Friday, December 10, 2004

Tom Friedman's had a few columns that have been praised in the lefty blogsphere for their uncommon good sense. But it seems that with his latest, Friedman is returning to form:

America's greatest intelligence failure in Iraq was not the W.M.D. we thought were there, but weren't. It was the P.M.D. we thought weren't there, but were. P.M.D., in my lexicon, stands for "people of mass destruction." And there were far more of them in Iraq than anyone realized. The failure of U.S. intelligence to understand what was happening inside Iraqi society during the decade-plus of U.N. sanctions that preceded our invasion is the key to many of the problems we've encountered in post-Saddam Iraq.
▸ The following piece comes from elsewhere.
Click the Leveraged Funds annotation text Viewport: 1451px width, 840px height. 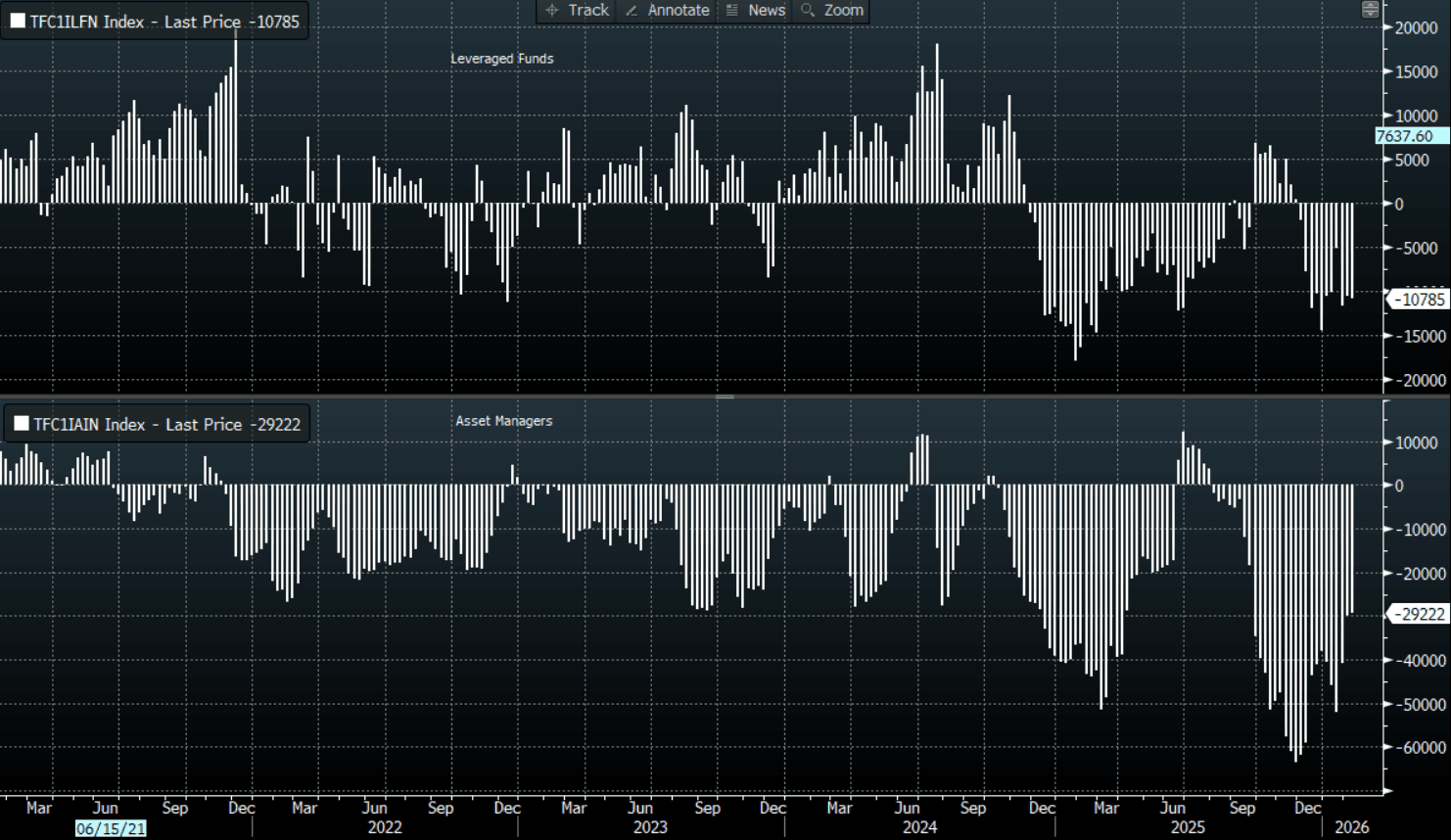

Friedman goes on to explain where these "P.M.D." came from: the Iraqis we were counting on to rebuild society left during the sanctions, he claims, while the dregs that remained were radicalized as Saddam used an Islamic revival (Wahhabi, Friedman claims without evidence -- never mind that the most influential religious figures in the country are Shiite) as the opiate of the masses.

But while wondering where suicide bombers come from, he somehow neglects to mention the uncontested fact that a lot of their support structure -- to say nothing of the guys manning RPGs, mortars, and managing their ammo -- are the same people that Bremer fired from the preexisting Iraqi army. Nor how our administrators failed to hire the Iraqis who remained in country (let alone try to lure back the exiles) or rebuild their facilities (hoping instead that harebrained privatization schemes would magically take care of that in some indefinite future they didn't have time to achieve).

And so he gets to suggest that the people who have been running that country for going on two years now are not primarily to blame for conditions inside it.